Reproduce every line of the material below without changing anything.

_ _ _ _

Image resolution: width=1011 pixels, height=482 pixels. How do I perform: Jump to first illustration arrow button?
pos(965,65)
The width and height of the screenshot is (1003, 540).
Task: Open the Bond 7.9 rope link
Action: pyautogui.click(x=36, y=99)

_ _ _ _

RIGHT ANSWER:
Image resolution: width=1011 pixels, height=482 pixels. How do I perform: Jump to first illustration arrow button?
pos(965,65)
The width and height of the screenshot is (1003, 540).
Task: Open the Bond 7.9 rope link
Action: pyautogui.click(x=36, y=99)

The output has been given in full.